Yaşamımızın başlayıp bittiği
Dünya’mızı olduğu gibi görmemiz imkânsızdır. Çünkü siz bilinçli bir şekilde
düşünmeseniz bile, bu güne kadar getirmiş olduğunuz tecrübenizin en ufak
detaylarının bile Dünya mütalaanıza çok büyük tesirleri vardır.
İçinize sinmediyse durumu birazcık
evrimatik bir şekilde inceleyelim. Bütün canlılar: hayvanlar, mikroorganizmalar
vs. Dünya’yı olduğu gibi algılasaydı ne olurdu? Ben söyleyeyim, bugün yaşam
diye bir şeyden söz edemezdik, bunu yazabilecek ya da okuyabilecek tek bir
insan bile olmazdı. Çünkü: Evrimsel açıdan bütün gelişmenin, gerileyişin ya da
seçilimin amacı Dünya’yı mükemmel bir bakış açısıyla görmekten ziyade hayatta
kalmamızı sağlamaktır. Doğadaki bütün canlıların ortak özelliklerinden biri de,
evrimlerini kendi lehlerine çevirmeleridir. Yani imkânlarını, işlerine gelecek
şekilde kullanırlar. Ama olduğu gibi mükemmel olan şeyleri bile kafaya takıp melal
edinen “İnsan’dan” burada da bir tuhaflığa rastlıyoruz. Hani bir klişe vardır
ya “olanları olduğu gibi gör artık!” diye. İşin trajikomik kısmı da burada
başlıyor. Çünkü: Aslında bunu söyleyen insan da olanları olduğu gibi göremez.
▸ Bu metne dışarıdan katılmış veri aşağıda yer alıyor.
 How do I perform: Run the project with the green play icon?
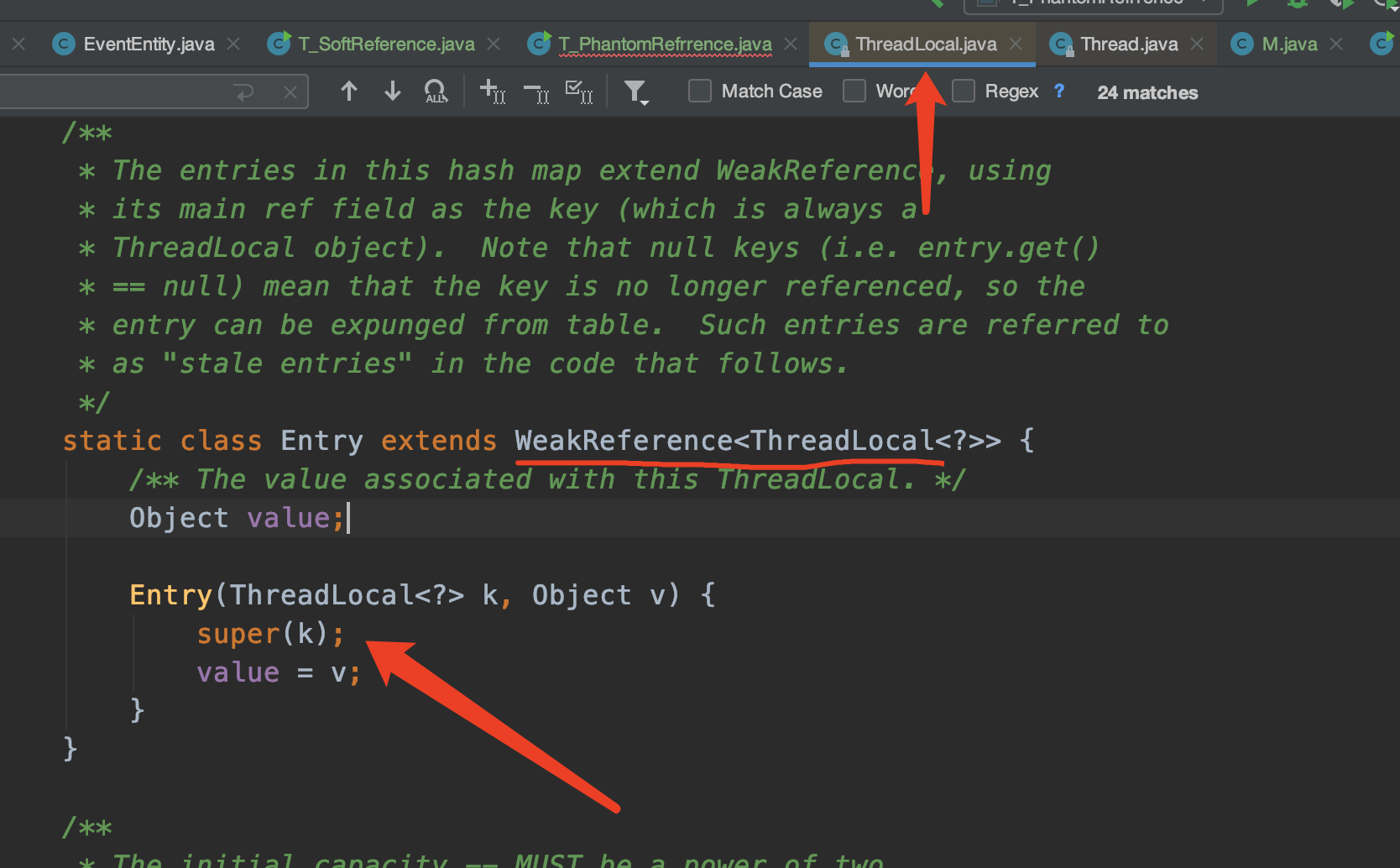[1251, 5]
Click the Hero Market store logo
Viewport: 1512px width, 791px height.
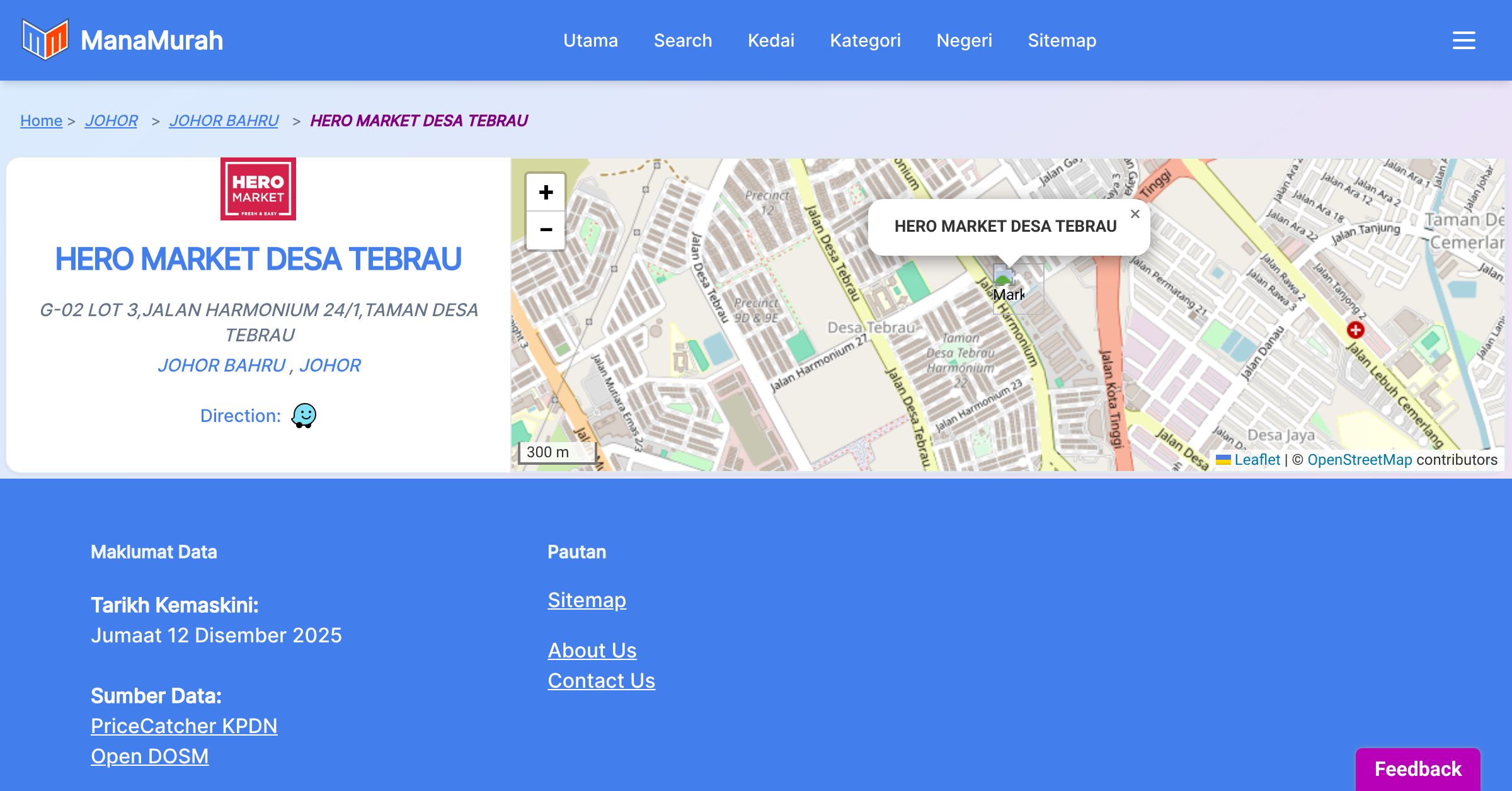[258, 189]
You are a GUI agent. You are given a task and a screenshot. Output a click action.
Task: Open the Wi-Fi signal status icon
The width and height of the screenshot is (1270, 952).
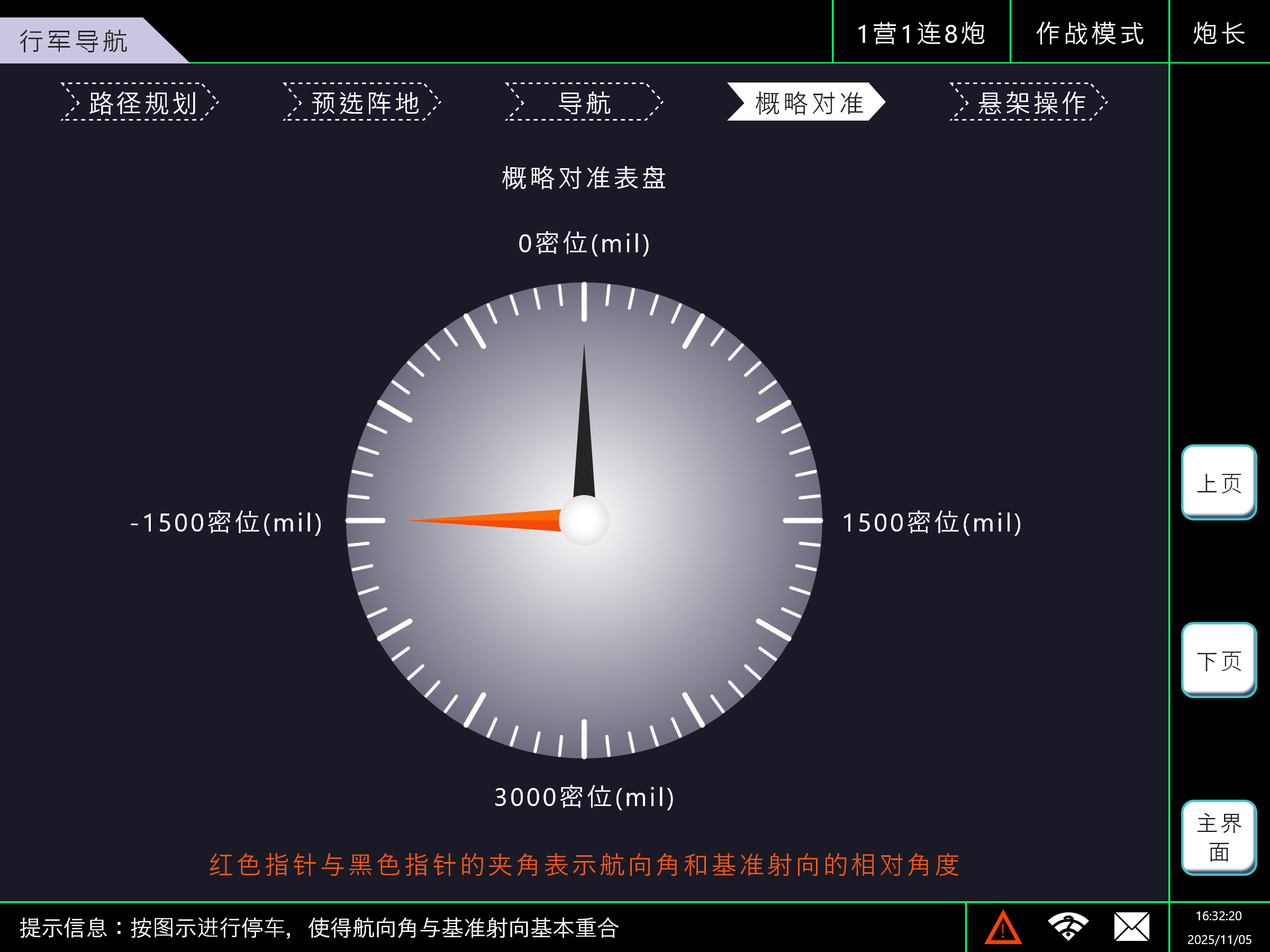1067,926
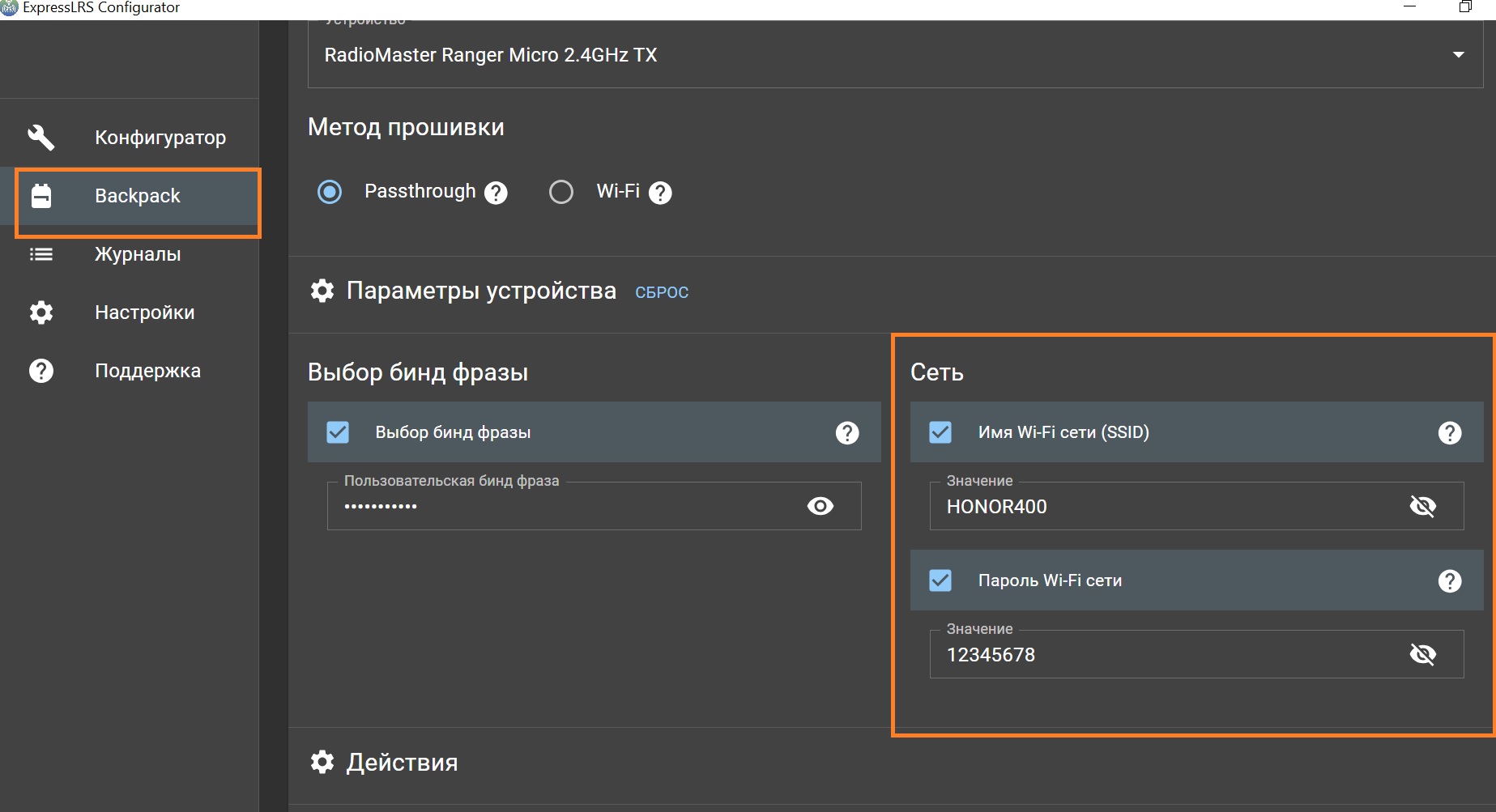Disable the Пароль Wi-Fi сети checkbox

point(940,580)
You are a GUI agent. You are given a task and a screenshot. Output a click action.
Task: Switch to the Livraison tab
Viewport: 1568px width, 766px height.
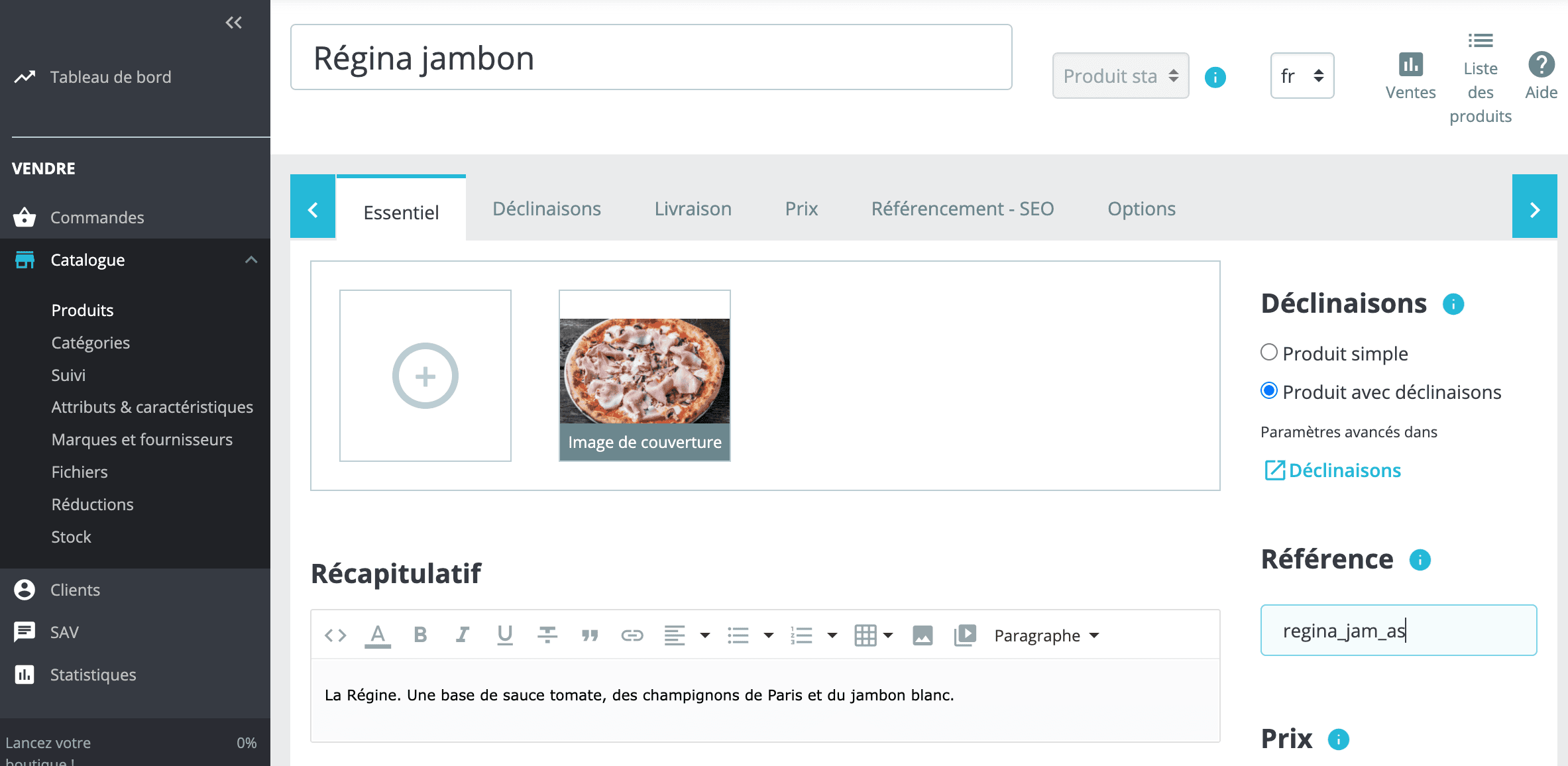[x=692, y=209]
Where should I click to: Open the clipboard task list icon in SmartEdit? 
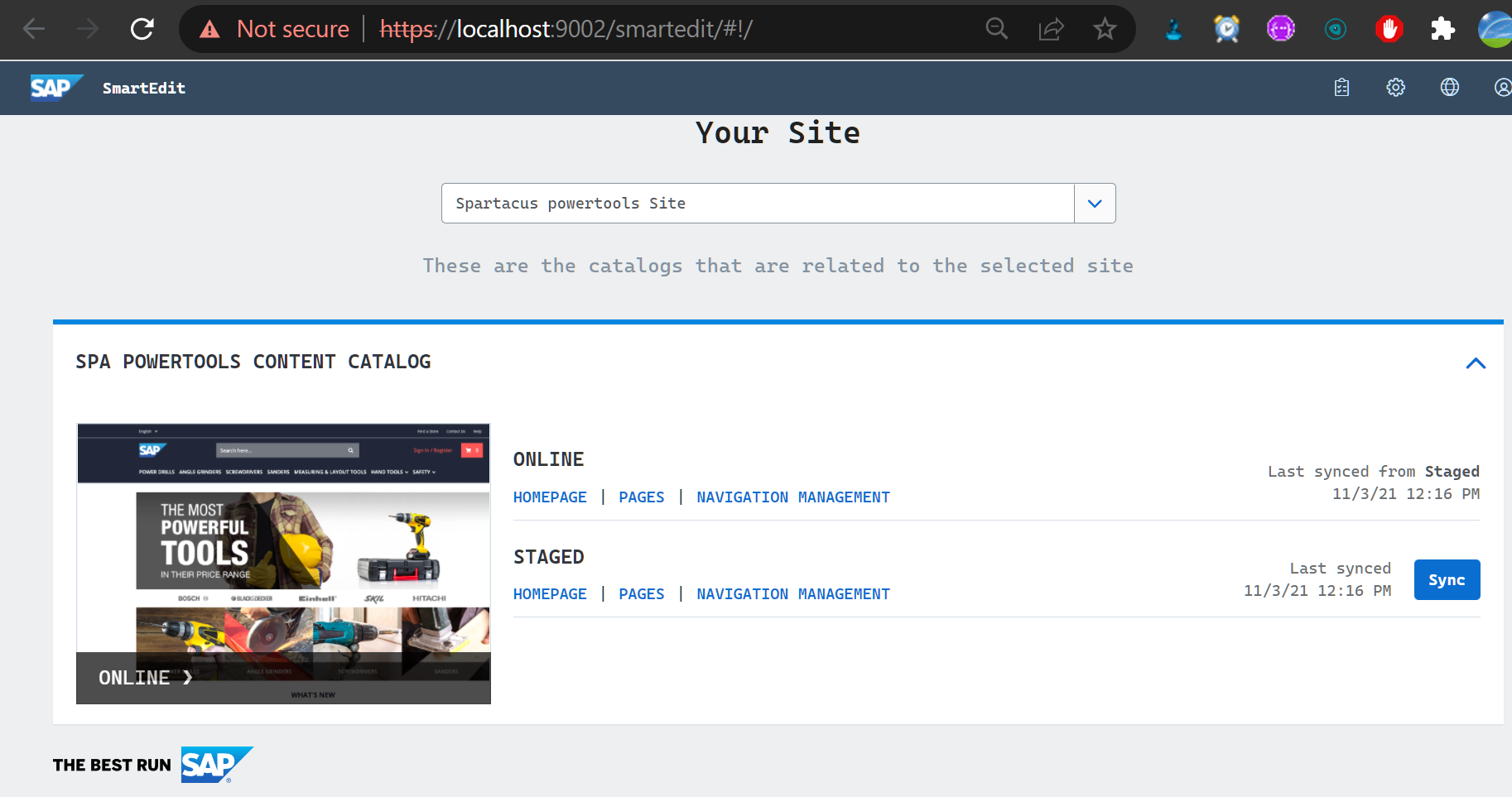[x=1341, y=87]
Her ne kadar gayritabii görünüyor
olsa da burada sorgusal bir boşluk var. Madem Dünya’yı olduğu gibi
algılayamıyoruz, o zaman neden biz de işimize geldiği gibi algılamayalım?
Evet, insanların sorgulamaları ve
karşı çıkmaları, çizgiyi aşmaları, bir şekilde tuhaflıklara konu olması ne
kadar kötü bir şeymiş gibi görünürse görünsün; bizi Dünya’daki en üstün, en
şerefli tür yapan şey de işte bu tuhaflıklar ve çılgınlıklardır. Aramızdaki en
başarılı insanlara bakarak bunu çok âza bir şekilde görebiliriz. Bir insan ne
kadar çılgınsa, içi içine sığmıyorsa, farklıysa ve değişik nedenlerden de olsa,
olanda bir melal görüyorsa, onu bir o kadar kıymetli ve başarılı sayarız. Örnek
mi istiyorsunuz? Buyurun: Albert Einstein, Mustafa Kemal Atatürk ve en önemlisi
Peygamberimiz, Hazreti Muhammed Sav; kelimenin tam anlamıyla bulup
bulabileceğiniz en güzel örneklerdir.
“Peki, sana katılıyoruz, cevazımızı
aldın.” dediyseniz sıra, artık bunu nasıl halledeceğimize geldi.
Çözüm
Eflatun’un çok sevdiğim bir sözü
vardır: “Her şeyin en mühim noktası başlangıcıdır”. Burada da bir başlangıca
ihtiyacımız var. Gerçeklik algımızla bir sanatçı gibi oynamak için, gayet güzel
bir teknikle başlayalım bu işe. Benim en sevdiğim çarptırma tekniklerinden
biriyle ilk denemeyi yapabiliriz.
Hüsn-i ta’lil: Nedeni bilinen bir
olgu ya da durumun gerçek nedenini bir kenara bırakıp; onu hoşa gidecek, hayalî
bir nedenle açıklama ve anlamlandırma sanatıdır.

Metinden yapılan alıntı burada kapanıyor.